Wednesday, 25 May 2011
Still Life
My poem, 'My Granddad Buries King at Souter Lighthouse' features in the 2010 Cheshire Prize anthology, Still Life.
I was unable to make the launch event last week, which is a shame because the anthology contains some fabulous poets, many of whom I know very well. Still, my contributor's copy arrived yesterday, and a fine little book it is.
I remember entering the Cheshire Prize for Literature in 2007. Every year, the category of literature revolves between poetry, short stories and children's writing. Back in 2007, with the inflated ego that I expect can only arise from feeling enthused about having just started writing 'uber-contemporary poems': ones which don't rhyme; use swear words liberally; aren't about flowers and unrequited love; etcetera, etcetera, I entered the prize. Suffice to say, I didn't make the anthology.

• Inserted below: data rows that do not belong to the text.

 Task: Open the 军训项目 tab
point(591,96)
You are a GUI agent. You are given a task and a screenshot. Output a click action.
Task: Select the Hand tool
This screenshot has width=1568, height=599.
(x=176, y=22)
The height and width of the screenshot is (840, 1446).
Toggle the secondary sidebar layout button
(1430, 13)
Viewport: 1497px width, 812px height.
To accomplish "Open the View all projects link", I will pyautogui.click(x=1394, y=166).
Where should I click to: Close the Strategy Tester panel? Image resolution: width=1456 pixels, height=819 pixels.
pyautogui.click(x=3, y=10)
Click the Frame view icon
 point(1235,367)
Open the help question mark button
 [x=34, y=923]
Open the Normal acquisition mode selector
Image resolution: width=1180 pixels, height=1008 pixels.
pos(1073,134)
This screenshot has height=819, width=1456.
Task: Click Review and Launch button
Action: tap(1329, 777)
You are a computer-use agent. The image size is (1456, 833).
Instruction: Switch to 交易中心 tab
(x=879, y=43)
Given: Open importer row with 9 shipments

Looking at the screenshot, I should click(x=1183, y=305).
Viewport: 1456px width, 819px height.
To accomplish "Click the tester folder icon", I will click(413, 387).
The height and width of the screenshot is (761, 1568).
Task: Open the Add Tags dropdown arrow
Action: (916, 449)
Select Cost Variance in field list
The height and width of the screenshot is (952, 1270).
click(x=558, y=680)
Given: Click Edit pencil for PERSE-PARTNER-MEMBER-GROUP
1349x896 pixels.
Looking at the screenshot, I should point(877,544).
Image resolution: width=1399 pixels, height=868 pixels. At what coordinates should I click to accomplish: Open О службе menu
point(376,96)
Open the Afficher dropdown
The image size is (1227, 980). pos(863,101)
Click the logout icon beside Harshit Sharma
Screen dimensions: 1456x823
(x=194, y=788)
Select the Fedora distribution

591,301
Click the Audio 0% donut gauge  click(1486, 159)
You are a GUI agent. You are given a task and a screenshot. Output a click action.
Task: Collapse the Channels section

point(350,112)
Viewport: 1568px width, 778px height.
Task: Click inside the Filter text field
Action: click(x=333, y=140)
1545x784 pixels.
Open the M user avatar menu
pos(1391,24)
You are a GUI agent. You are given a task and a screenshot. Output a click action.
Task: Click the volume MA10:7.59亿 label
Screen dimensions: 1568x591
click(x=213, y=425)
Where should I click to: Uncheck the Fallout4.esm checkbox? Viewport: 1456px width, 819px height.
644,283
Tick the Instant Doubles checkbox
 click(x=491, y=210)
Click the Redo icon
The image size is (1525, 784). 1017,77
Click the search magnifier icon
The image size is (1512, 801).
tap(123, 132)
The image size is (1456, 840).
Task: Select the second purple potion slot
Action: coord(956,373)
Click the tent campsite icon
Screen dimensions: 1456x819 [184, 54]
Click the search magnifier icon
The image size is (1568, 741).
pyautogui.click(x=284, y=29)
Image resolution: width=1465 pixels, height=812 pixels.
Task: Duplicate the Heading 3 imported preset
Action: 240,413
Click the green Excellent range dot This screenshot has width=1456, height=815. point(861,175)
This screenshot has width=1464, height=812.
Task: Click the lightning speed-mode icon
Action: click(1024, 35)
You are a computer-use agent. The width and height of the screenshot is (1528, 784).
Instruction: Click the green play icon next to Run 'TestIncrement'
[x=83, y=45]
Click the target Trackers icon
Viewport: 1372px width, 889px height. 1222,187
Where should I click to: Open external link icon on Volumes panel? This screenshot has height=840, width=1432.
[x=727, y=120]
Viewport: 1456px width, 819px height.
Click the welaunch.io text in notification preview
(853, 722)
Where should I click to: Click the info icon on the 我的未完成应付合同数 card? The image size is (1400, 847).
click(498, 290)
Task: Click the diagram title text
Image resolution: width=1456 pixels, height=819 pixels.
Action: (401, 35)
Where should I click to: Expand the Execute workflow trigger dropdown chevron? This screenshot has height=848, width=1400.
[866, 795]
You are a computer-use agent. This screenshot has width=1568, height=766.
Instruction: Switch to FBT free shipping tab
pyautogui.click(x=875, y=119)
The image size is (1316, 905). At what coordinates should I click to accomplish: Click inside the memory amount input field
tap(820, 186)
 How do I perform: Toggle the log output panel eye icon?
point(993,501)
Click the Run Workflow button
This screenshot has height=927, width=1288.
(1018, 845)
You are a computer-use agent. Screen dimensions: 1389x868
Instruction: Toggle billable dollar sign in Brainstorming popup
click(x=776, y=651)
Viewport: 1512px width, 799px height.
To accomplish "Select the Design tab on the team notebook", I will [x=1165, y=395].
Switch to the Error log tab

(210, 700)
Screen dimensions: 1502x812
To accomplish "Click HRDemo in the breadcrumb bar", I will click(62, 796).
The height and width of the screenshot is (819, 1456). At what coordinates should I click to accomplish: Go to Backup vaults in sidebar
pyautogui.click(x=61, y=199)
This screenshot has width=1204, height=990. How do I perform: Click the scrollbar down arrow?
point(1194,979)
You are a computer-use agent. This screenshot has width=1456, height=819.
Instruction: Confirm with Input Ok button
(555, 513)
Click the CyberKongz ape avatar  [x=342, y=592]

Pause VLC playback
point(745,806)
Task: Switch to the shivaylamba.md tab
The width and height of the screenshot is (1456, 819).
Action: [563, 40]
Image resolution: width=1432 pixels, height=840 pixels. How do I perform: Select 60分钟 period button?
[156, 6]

Still, if my Granddad (coincidentally, the subject of the poem which did get in this year) was to be believed when I was typing the 2007 manuscript, it was the unrestrained use of the word 'fuck', and that alone which would invariably fail me. He was probably half right, and so it fills me with a sense of pride which I can only describe as being like a shot of Ouso: I know it's bad, but I have to swallow it anyway now it's here. That I got a poem into the anthology isn't solely because of its clean language, of course - I'd like to believe that since 2007, having seen a number of the writers who feature in the anthology year after year, read their poetry several times, and of course having completed my degree, my own writing has been charged; if the poetry community is a magnet, I feel like I've picked up some positive vibes (or verbs?) along the way just by being in the presence of 'established' writers. But now I'm mixing ouso and magnets into a metaphor which probably resembles something from my 2007 effort. Let's just say my writing has improved.
Mind, I shouldn't be the judge of that.